Altre considerazioni avvalorano la nostra ipotesi. E' certo che solo pochi anni fa la riflessione sulla tematica delle attività non convenzionali dell'intelligence, ovvero le c.d. operazioni sotto copertura, che possono determinare un'attività ultra legem, e in relazione alle quali da tempo si avverte la necessità di una disciplina autorizzatoria e di controllo, nonché garanzie funzionali per gli operatori che le pongono in essere, incontrava diffuse perplessità e diffidenze. Il fatto che oggi, disegni di legge di ogni parte politica hanno a fattor comune la disciplina di tale aspetto, significa probabilmente che una maggiore informazione ha comportato una crescita della cultura specifica, sulla cui base spetta ovviamente al Parlamento assumere i propri indirizzi. Ma ancora, rilevante appare come, a differenza di ciò che avveniva nel passato, le relazioni periodiche che il Governo presenta al Parlamento e che contengono le linee generali delle analisi e delle previsioni che i Servizi producono sulla situazione della sicurezza, incontrino un'audience sempre più attenta e qualificata.
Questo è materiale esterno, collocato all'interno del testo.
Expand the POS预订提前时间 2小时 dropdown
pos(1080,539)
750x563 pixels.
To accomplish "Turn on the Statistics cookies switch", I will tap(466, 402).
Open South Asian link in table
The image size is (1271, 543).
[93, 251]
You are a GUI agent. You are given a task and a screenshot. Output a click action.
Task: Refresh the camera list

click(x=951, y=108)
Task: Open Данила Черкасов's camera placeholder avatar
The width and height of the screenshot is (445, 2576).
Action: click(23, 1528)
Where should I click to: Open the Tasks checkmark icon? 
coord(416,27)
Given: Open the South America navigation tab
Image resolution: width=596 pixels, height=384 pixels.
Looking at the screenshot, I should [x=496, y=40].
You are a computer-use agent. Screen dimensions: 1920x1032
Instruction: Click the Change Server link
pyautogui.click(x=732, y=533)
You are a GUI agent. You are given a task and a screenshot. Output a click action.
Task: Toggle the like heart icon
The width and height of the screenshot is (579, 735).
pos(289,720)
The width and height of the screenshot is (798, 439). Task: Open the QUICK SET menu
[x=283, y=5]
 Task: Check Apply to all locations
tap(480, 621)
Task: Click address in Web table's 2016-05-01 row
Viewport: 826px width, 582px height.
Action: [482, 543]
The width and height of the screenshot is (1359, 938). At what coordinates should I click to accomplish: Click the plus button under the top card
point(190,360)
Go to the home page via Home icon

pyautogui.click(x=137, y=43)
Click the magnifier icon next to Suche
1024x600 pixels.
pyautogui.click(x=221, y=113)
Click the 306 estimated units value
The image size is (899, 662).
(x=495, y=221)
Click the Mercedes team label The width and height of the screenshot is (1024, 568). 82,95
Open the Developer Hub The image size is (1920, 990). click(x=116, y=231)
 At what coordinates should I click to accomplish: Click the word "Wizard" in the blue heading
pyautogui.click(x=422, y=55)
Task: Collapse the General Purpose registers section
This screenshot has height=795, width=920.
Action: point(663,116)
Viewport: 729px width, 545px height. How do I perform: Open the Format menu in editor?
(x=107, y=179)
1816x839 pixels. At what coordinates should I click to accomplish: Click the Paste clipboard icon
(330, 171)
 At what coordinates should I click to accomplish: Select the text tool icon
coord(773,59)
E' pertanto augurabile che, su tali nuove basi, anche la politica della sicurezza sia parte del processo di rinnovamento dell'organizzazione istituzionale, secondo un modello che, come si è cercato di illustrare, è già presente nella nostra struttura ordinamentale pur non essendo stato, finora, connotato da effettività.
In tale contesto, è destinata ad essere superata definitivamente la vecchia cultura che, nella migliore delle ipotesi, relegava i Servizi ad un ruolo secondario o marginale, nella consapevolezza che essi partecipano ad una essenziale funzione costituzionale, rappresentando una risorsa la cui piena utilizzazione, così come per ogni funzione pubblica, è nella responsabilità del Governo e nell'interesse stesso della garanzia di sicurezza che la comunità domanda.